── Fragmento seleccionado ──

Liu Cixin El mundo fue y será una porquería

Por Sergio Kiernan


Ingeniero metido a novelista, Liu Cixin no sólo renovó la literatura de China sino que, de paso, trajo una saludable politización de la ciencia ficción con una trilogía que ahora empieza a publicarse en castellano: El problema de los tres cuerpos, El bosque oscuro y El fin de la muerte. Cixin plantea una lucha por el poder que parte de la metáfora del “bosque oscuro”: el universo como un lugar sombrío donde hay que pasar desapercibidos para no ser exterminados, ya que cada civilización debe liquidar cualquier competencia potencial.

───

§ **Objetivos**
1/ Transcribe de la reseña sobre Liu Cixin el fragmento que comienza con las palabras que contienen "Por Sergio Kiernan" y termina con "cualquier competencia potencial.".
2/ Prosigue la reseña sobre Liu Cixin a partir de su última oración.

── Registros extraídos ──

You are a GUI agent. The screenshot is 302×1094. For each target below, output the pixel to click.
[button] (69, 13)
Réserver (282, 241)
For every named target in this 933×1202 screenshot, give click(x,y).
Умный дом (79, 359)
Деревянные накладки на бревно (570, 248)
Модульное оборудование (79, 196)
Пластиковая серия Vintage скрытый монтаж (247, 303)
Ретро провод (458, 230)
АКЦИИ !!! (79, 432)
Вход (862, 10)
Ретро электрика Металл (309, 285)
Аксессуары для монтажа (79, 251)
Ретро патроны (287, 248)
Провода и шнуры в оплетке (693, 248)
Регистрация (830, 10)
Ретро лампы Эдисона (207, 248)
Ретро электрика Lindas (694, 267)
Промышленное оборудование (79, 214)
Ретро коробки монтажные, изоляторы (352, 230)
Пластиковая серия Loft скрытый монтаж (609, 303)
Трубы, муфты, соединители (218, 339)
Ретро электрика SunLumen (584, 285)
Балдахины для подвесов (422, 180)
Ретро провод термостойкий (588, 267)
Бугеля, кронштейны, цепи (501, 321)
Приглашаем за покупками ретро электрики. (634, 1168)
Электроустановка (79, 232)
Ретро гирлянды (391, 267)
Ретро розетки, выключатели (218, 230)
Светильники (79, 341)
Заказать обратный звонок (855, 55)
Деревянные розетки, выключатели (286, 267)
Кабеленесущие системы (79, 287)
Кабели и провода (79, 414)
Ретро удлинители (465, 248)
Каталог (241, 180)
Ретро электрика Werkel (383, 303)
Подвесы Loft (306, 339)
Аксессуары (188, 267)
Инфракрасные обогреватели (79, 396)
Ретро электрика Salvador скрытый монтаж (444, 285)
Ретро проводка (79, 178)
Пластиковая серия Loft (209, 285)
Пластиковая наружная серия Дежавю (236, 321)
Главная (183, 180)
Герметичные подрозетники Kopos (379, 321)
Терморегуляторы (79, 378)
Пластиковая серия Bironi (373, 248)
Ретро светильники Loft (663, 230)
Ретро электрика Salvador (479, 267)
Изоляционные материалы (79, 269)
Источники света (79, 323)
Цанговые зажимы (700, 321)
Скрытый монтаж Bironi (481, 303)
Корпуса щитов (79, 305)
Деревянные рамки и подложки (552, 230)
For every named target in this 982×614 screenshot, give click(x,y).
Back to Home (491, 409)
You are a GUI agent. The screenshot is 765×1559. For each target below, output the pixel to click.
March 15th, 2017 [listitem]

───

§ **Respuestas del ejercicio**
1/
Por Sergio Kiernan


Ingeniero metido a novelista, Liu Cixin no sólo renovó la literatura de China sino que, de paso, trajo una saludable politización de la ciencia ficción con una trilogía que ahora empieza a publicarse en castellano: El problema de los tres cuerpos, El bosque oscuro y El fin de la muerte. Cixin plantea una lucha por el poder que parte de la metáfora del “bosque oscuro”: el universo como un lugar sombrío donde hay que pasar desapercibidos para no ser exterminados, ya que cada civilización debe liquidar cualquier competencia potencial.

2/
Por Sergio Kiernan

Allá en la cumbre de las tonterías de este mundo brilla la trilogía de Fundación, una de las zonceras más notables del tal Isaac Asimov. Pese a que era ruso de nacimiento y de familia exiliada a las corridas, con lo que llevaba colgada una identidad con complicaciones, Asimov se había comprado el sueño americano en su versión más sosa, esa que afirma que la política no existe. En Fundación se inventa una “ciencia” que permite prever el devenir humano a nivel civilizaciones, programa sólo interrumpible por algún shibolet americano, el Gran Individuo que cambia el curso de la historia. Asimov compraba y vendía (y cómo vendía) esta anestesia aunque Estados Unidos se desangrara en Corea y Vietnam. Fue un caso de creer lo que se quiere creer más allá de toda evidencia y uno que hizo escuela.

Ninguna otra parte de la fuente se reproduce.